A huge crack of explosion and I was rolling backward, blinded.
A flash-bang grenade.
Underestimated them, I thought. Even the earplugs didn't save my hearing this time. Pogue too hadn't expected the grenade and had been slammed into the desk hard. Still, he struggled to his knees again and looked for a target, though the flash had been so bright our vision was fuzzy.
We both scrabbled away from the place where one of the kidnappers had lobbed the nonlethal stun grenade. I was desperate to find Amanda but didn't dare call again for fear of giving away my position; I could tell from their shadows they were moving in, flanking us.
It was then that I heard a noise behind me and spun around, as the attacker, only a few feet away, lunged forward, slamming me to the floor.
Chapter 64
THE ATTACKER WAS kicking and trying desperately to get to my weapon.
At the same time as my vision began to return I caught a whiff of sweat and perfume.
"Amanda!" I whispered. "It's me, Corte." I pushed her off me.
The girl backed up, squinting and aiming the pepper spray into my face. In the red light from the exit sign I could see her grim eyes.
She's got some grit, your daughter. It'd take a lot to get her rattled. . . .
The panic bled from her expression. "Oh . . . Mr. Corte."
Her cheeks were damp but not from crying; the residual gas from the spray was irritating her, like everybody else here.

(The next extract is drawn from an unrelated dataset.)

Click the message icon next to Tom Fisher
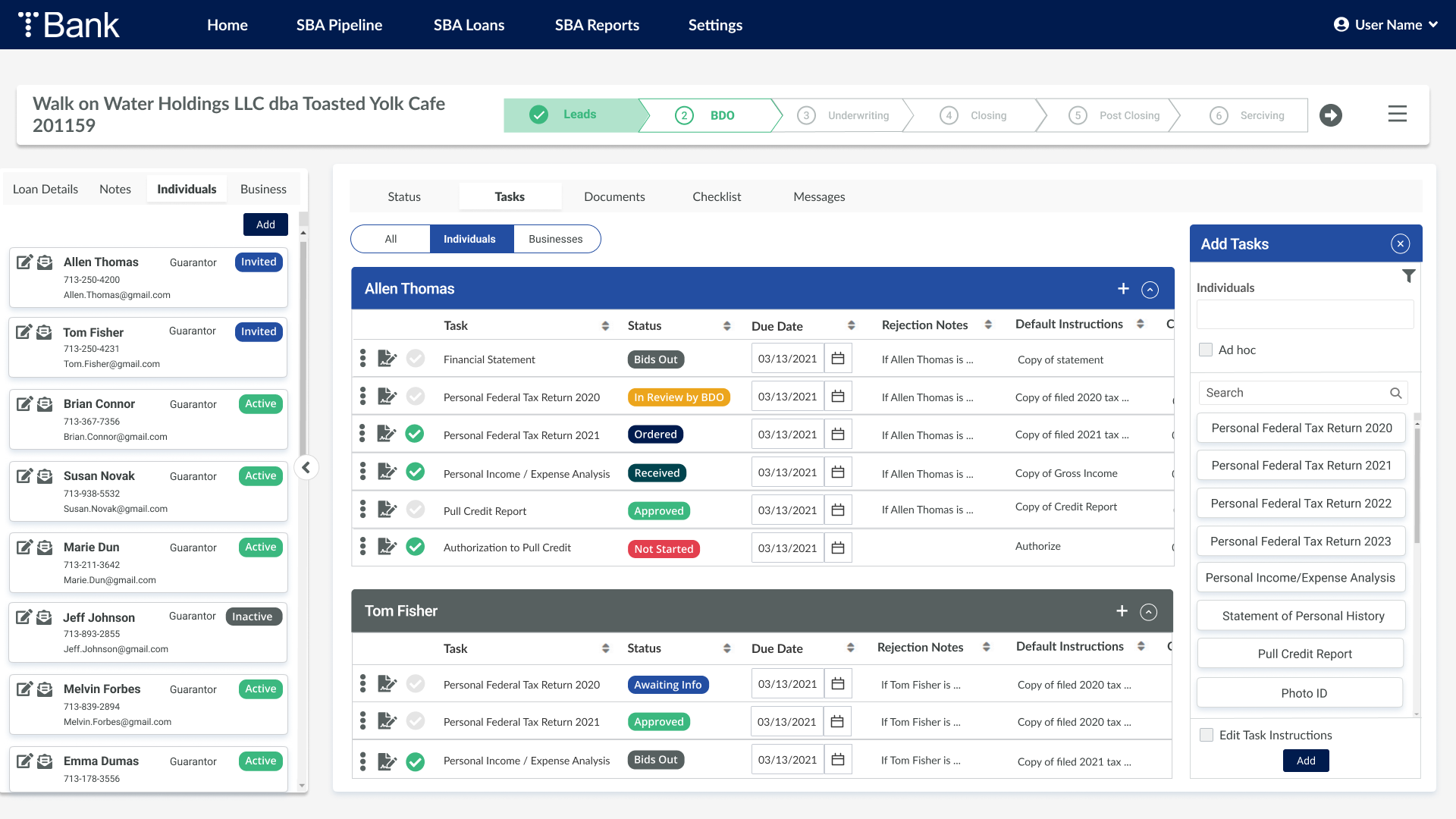 45,332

I pulled the duct tape off her wrists.
Pogue looked our way and gestured us down, then scanned the nearby portions of the office.

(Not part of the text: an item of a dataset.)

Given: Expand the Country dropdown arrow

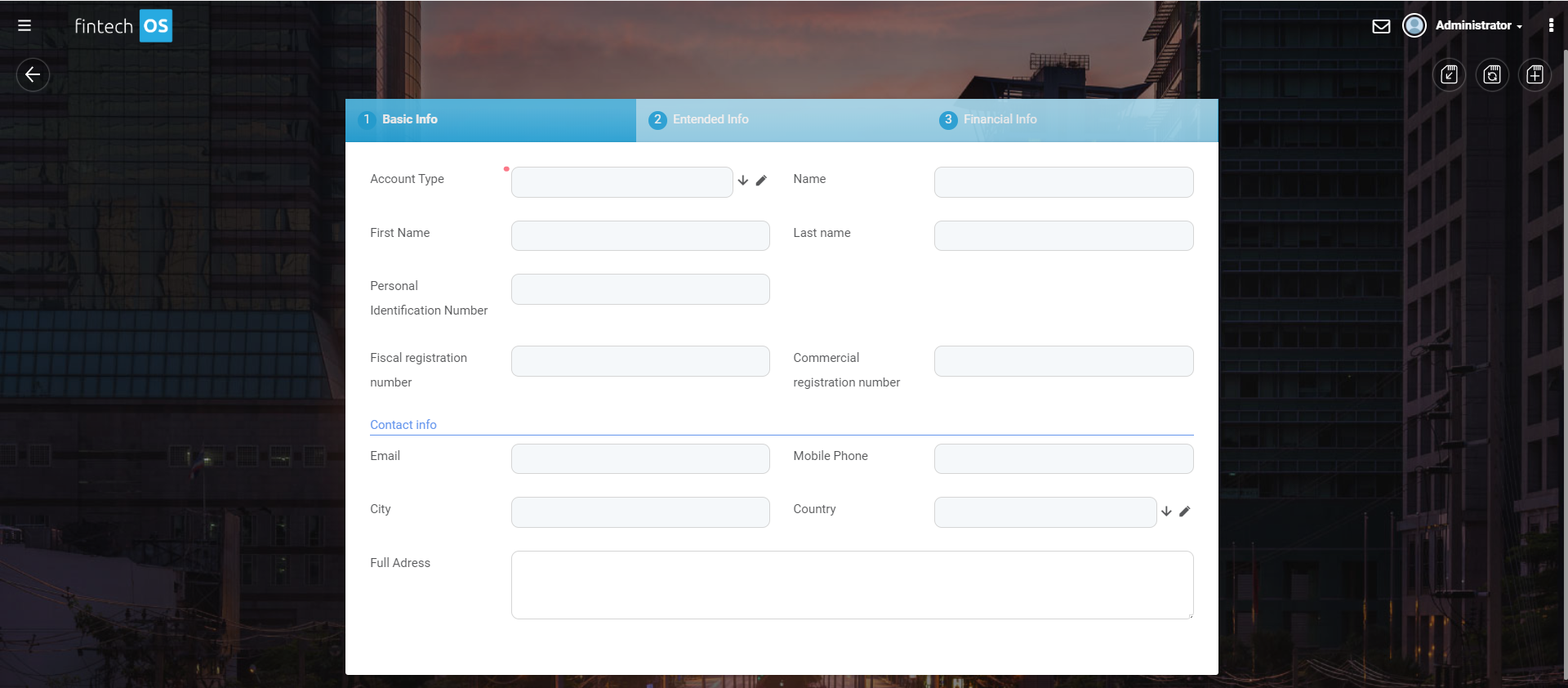Looking at the screenshot, I should click(x=1166, y=512).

The girl collapsed against me, not in panic, though. She was exhausted.
Nearby: the sound of metal hitting the concrete floor.

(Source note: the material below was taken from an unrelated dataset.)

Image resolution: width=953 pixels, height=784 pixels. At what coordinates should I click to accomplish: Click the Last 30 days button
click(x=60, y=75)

"Eyes and ears," Pogue snapped.
I closed my eyes and pulled Amanda close, her face in my chest, covering her ears. When the grenade went off, this time we were prepared.
Except that this grenade was different.
There was a hiss and pop, rather than an explosion. I looked up to see a brilliant white light fill the entire room, shooting stark shadows onto the walls. At the same time the phosphorus burst out in a small dome and ignited the nearby portion of floor, the partitions and the upholstery of the office chairs. The brilliant white light died but the fire continued--and it grew--and we could just make out shadowy forms moving briefly on the far side of the room, then vanishing.
A moment later another grenade landed, closer to us. We scrabbled away before it detonated and another sphere of the sticky incendiary rose. Phosphorus is like napalm. It sticks like glue and will burn through clothing and skin.
"We can't stay here," Pogue whispered, looking right and left. Eyes scanning constantly. "Okay, here's what we do. We can't all run a defense going back out the main corridor, so I'm going to keep them pinned. You and the girl go out the front. When help comes tell 'em where I am."
Pogue's approach was the only logical one. I said, "Freddy's on his way. Shouldn't be long."
Another grenade flew toward us and we were just able to get out of the way in time. It detonated, starting a third fire.
I considered a possible strategy. I whispered, "One minute."
I eased Amanda down under a desk and gestured for Pogue to cover her. He acknowledged this. I made my way a little closer to where I believed the latest grenade had come from. I knew the flash-bang grenades would have stunned the others' hearing too and I was betting that Loving might not recognize my voice.
I took a deep breath and shouted, "Henry, he's behind you! Ten feet."
Loving didn't fall for it, in fact he instantly anticipated the strategy and called, "No! Everybody down." But one of his colleagues had risen from cover and spun around, lifting his gun.